[[ Extracted text open ]]
One person is in a coma and five others in the hospital after participating in a clinical drug trial in France. Above, French Health Minister Marisol Touraine, Nov. 17, 2015. Reuters/Charles Platiau

One person is in a coma and five others critically ill after participating in a clinical trial in France . The Health Ministry has denied media claims the drug was a cannabis-based painkiller, the BBC reported. Biotrial, a company based in France, had reportedly been carrying out the trial at a clinic in northwest France.

The injured people are being treated at Rennes University Hospital, and the trial has since been suspended and other volunteers recalled. French Health Minister Marisol Touraine called it a "tragic accident" and pledged to get to the bottom of what went wrong while the prosecutor's office in Paris said it opened an investigation. Touraine was expected to travel to Rennes Friday.
[[ Extracted text closed ]]
[[ Recorded information open ]]
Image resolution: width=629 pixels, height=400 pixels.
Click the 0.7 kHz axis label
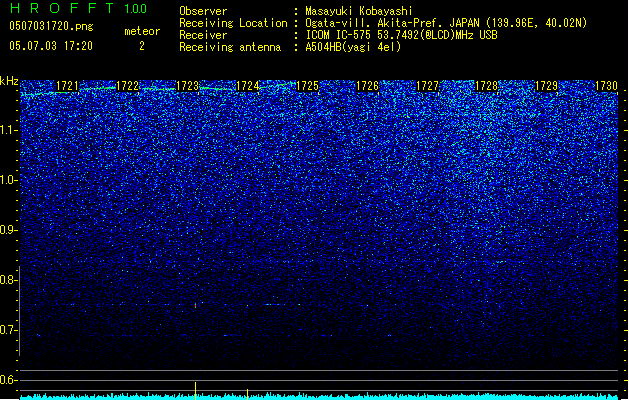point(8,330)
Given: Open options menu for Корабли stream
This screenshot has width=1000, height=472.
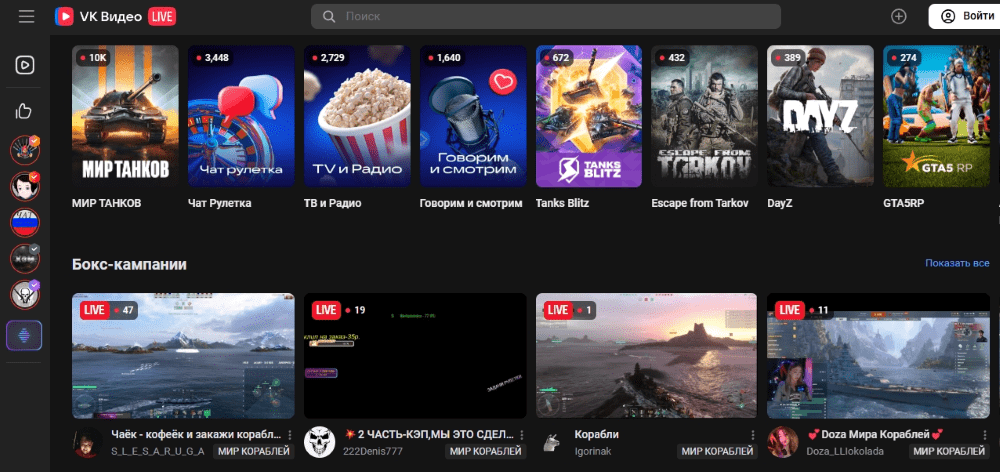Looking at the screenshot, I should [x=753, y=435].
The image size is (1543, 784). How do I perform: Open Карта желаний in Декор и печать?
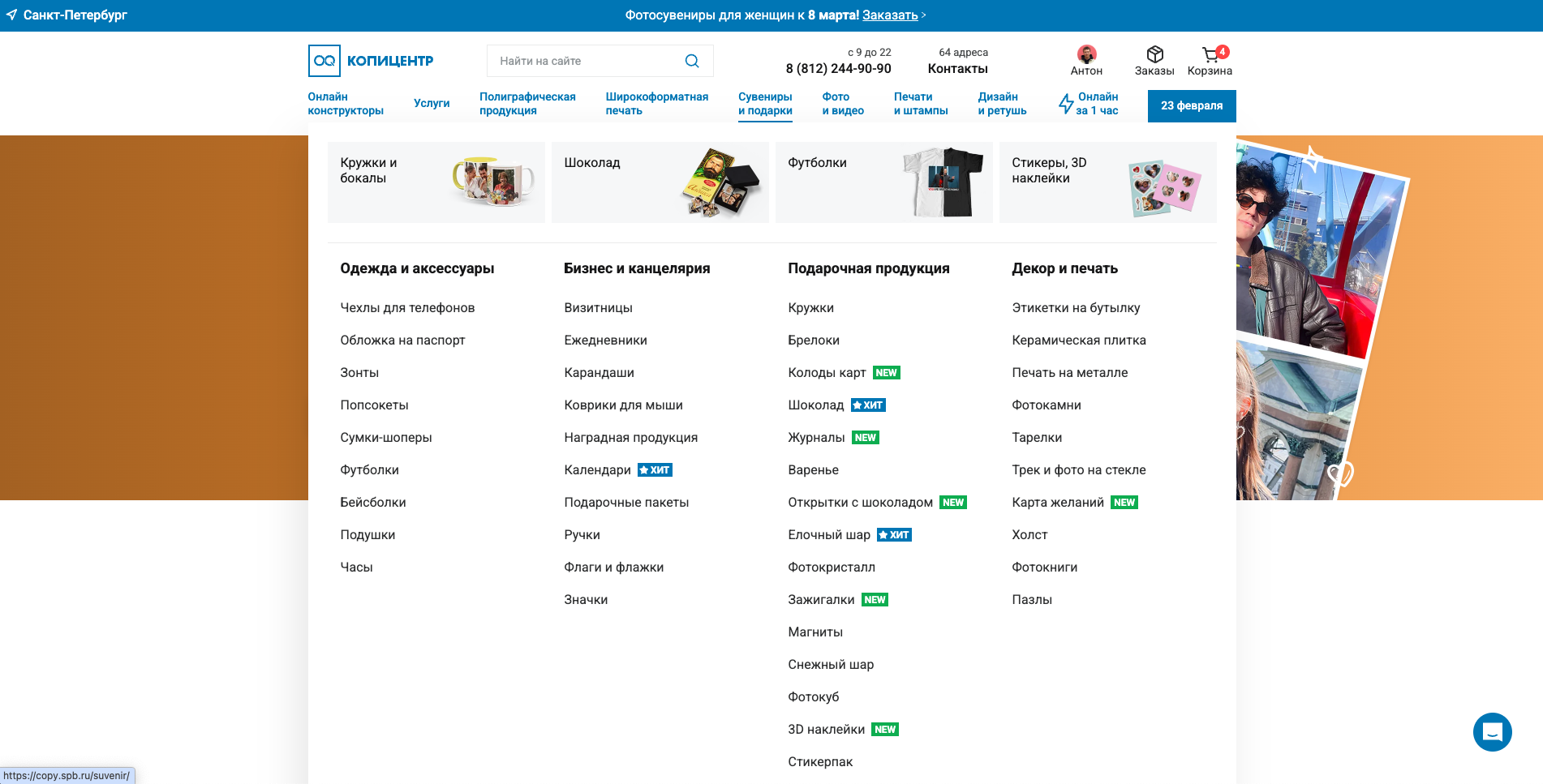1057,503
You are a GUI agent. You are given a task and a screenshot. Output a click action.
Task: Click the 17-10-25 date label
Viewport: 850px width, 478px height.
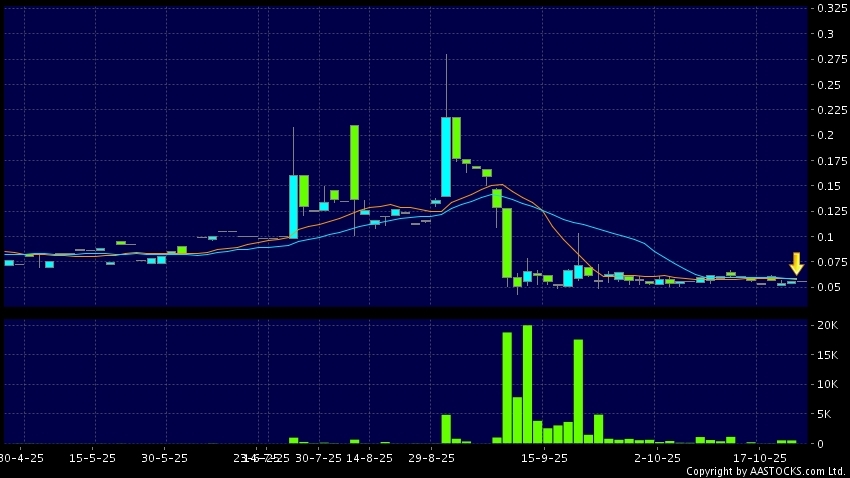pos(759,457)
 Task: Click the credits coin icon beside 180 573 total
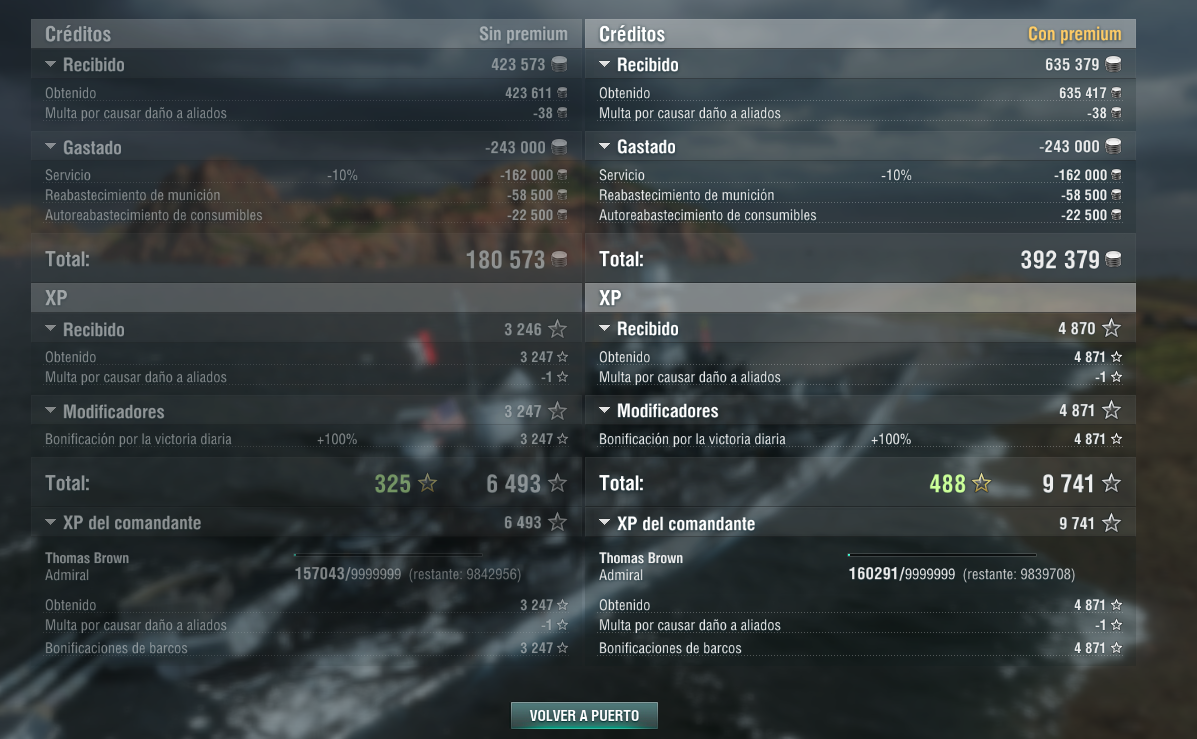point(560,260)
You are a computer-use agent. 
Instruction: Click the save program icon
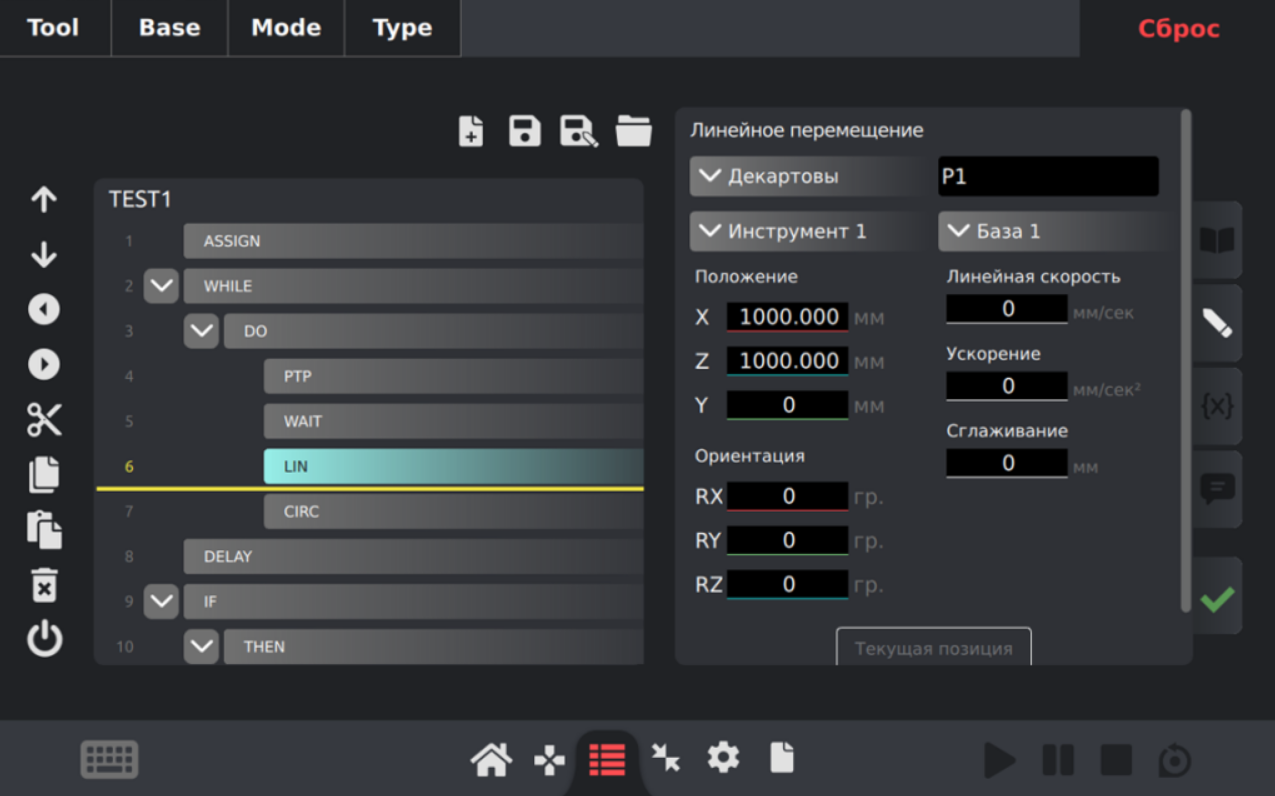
[[ Recorded information closed ]]
Requirement 1:
In the clinical trial article, at which hospital are the injured people being treated?
Requirement 2:
Carry on the clinical trial article from its final sentence.
The material that comes after the clinical trial article is separate from the article.

Answer area 1:
Rennes University Hospital.

Answer area 2:
The trial was a Phase I clinical trial, which typically means healthy volunteers are given the small doses of a medication to test its safety, not its efficacy. The botched trial had aimed to determine the "safety, tolerance and pharmaceutical properties of the molecule" for healthy people, the Independent reported.

Of the six people injured, one was fully brain dead and the others were in critical neurological condition. When the accident occurred remains unclear, with media reports saying the beginning of the week and the Health Ministry saying Thursday. The medication was an oral one, Touraine said, and the ministry said the testing had been carried out by a private company that was “specialized in carrying out clinical trials,” the Guardian reported.

French media reports said the drug was a cannabis-based painkiller, the Independent reported.

Historically, studies have examined whether cannabinoid receptors (cannabinoids are compounds in a resin produced by marijuana) in various parts of the body have a role in relieving pain, and studies on animals have shown that cannabinoids potentially can prevent nerve problems. The idea that marijuana can help relieve pain has been one of the drivers of its legalization for medicinal use in numerous U.S. states, but actual studies testing the efficacy of cannabinoids on pain remain limited. Some research has indicated marijuana is more of a pain distracter than a pain reliever.